Kl.: Das hat mit ihm zu tun. Mit meiner Kindheit, dass ich an nicht viel Freude
denke. - Therapeutin fordert wieder zur direkten Kommunikation auf. –
Dass ich keine schöne Kindheit hatte. Auch die Ferien bei der Oma, das
war ja nicht schön. Da war ich halt dann so, ja, Familie, aber, dass mich
das besonders aufgebaut hätte oder so, dass das ganz toll gewesen wäre,
so war es ja nicht. Obwohl die Oma sehr, sehr lieb war. Die ganze Schulzeit,
alle Ferien immer bei der Oma. Die war sehr lieb, keine Frage.

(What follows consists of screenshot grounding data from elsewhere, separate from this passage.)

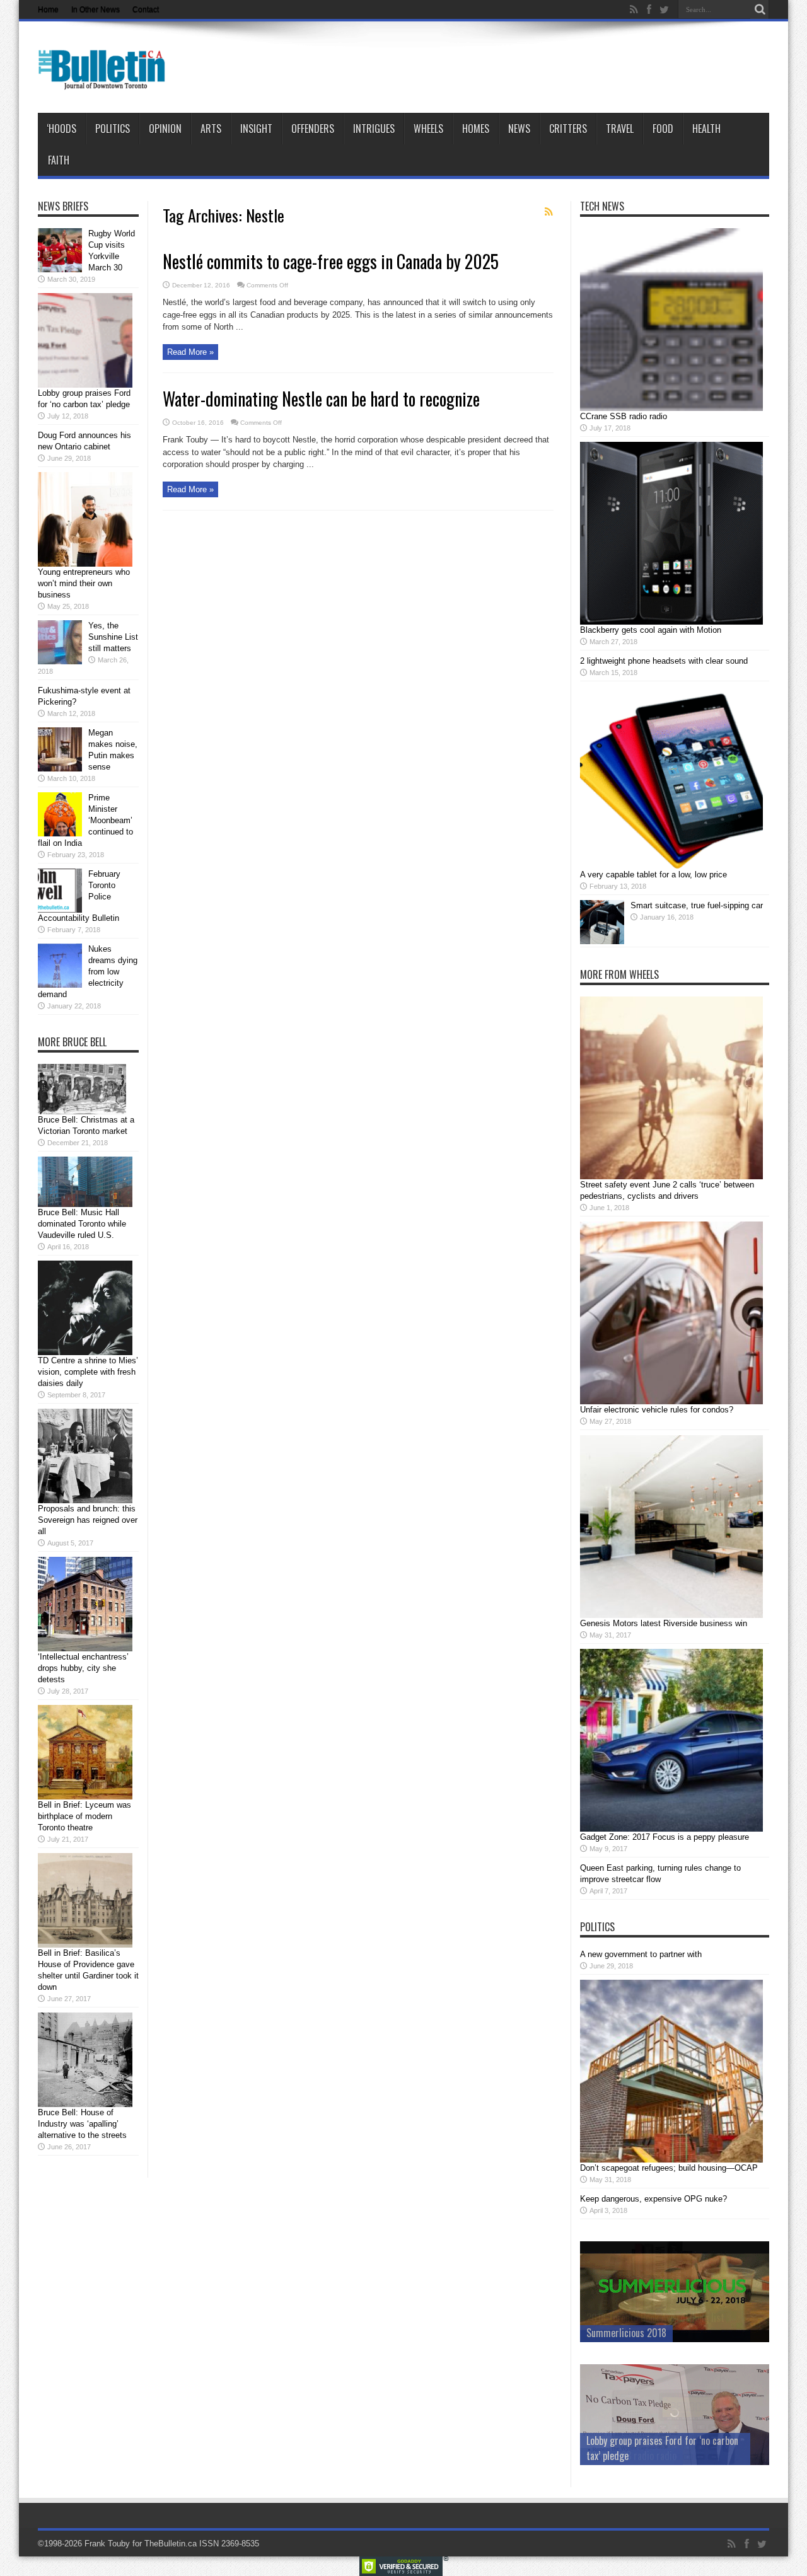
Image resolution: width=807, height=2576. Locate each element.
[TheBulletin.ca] (105, 81)
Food (663, 128)
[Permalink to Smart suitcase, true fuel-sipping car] (602, 941)
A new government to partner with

Th.: Die kannst du auch da sein lassen und ihr das sagen. Oma du warst immer
sehr lieb.
Kl.: Oma wollte nie was für sich, immer nur für die Familie. Aber
sie war natürlich sehr auf die Familie meiner Tante fixiert. Und wir waren
also nicht so der innere Kreis. Ich habe den Eindruck, ich will hier gar nicht
meine frühe Kindheit aufarbeiten. Das ist mir ziemlich klar alles.
Th.: Wie sieht deine Oma jetzt aus, oder wie reagiert dein Vater jetzt?
Kl.: Meine Oma ist so, wie ich sie jetzt im Augenblick sehe, ist ein Foto als,
von vor, ja, 25 Jahren als Sie ihre beiden Urenkel auf dem Schoß hatte.
Immer noch eine tolle Erscheinung. Sehr bescheiden, aber sie wurde dann senil,
sie hat dann Alzheimer bekommen. So die letzten zwei Jahre. Da hat sie dann
abgebaut, aber bis dahin war sie ganz gut in Form.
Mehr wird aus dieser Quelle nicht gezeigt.